Sherwood Cryer (September 2, 1927 – August 13, 2009) was a Pasadena, Texas-based entrepreneur. He was the originally owner and operator of a bar called Sherri's. He then formed a partnership with Mickey Gilley it became the western nightclub & Bar Gilley's, which was the central setting of the 1980 movie Urban Cowboy starring John Travolta and Debra Winger.

Biography
Charles Sherwood Cryer was from Diboll, Texas and worked as a welder for Shell Oil for a few years after his service in the Air Force during World War II. He settled in Pasadena, where his large tent-style honky tonk concept developed into what became Gilley's in 1971, located on a sprawling parcel of land at 4500 Spencer Highway, Pasadena, Texas 77504. It was named after country music artist Mickey Gilley. Cryer met Gilley in a bar where Gilley was performing and invited him to become a co-owner of Cryer's new club. Gilley, the cousin of Jerry Lee Lewis, was soon playing six nights a week, helping the new hotspot to attract entertainers like Willie Nelson, Charlie Daniels, Crystal Gayle, Hank Williams, Jr., Jerry Lee Lewis, George Jones, Johnny Lee, Conway Twitty, Keith Whitley, and hundreds more.

Cryer managed the club's operations until he and Gilley had a falling out in 1989. Gilley felt that Cryer was neither properly maintaining the facility nor booking the high-profile musicians the club was famous for, and wanted to disassociate with the club by removing his famous name.

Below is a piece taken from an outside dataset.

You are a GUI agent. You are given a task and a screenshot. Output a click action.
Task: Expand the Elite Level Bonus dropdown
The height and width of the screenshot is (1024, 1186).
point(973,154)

Gilley's closed and litigation between the two partners began. Cryer did not want to lose control of Gilley's and attempted to produce documentation showing the partnership was still valid. Gilley won the court case, and Cryer was ordered to pay Gilley $17 million. The dispute permanently closed Gilley's, ending an 18-year run that saw country music become mainstream in large part due to the club's widespread fame. On July 5, 1990, a fire quickly spread throughout the main building, destroying the club. Gilley and several others in Pasadena suspected that Cryer had the club burned in retaliation over the court decision, but Cryer denied the allegation. Cryer filed for bankruptcy after the court battle with Gilley.

Gilley's Success and The Mechanical Bull
Gilley's fame spread in the early 1980s with the help of Cryer's patent-holding, the mechanical bull. It was prominently featured in the 1980 film Urban Cowboy, with actors John Travolta, Debra Winger, and Scott Glenn shown riding the bull in many scenes. The bull became a huge nightly draw as cowboys from the area took turns testing their skill in front of large crowds. Cryer and Gilley expected lawsuits from patrons getting hurt on the bull but no one sought them. Rides were conducted with a sign posted nearby stating "Ride At Your Own Risk."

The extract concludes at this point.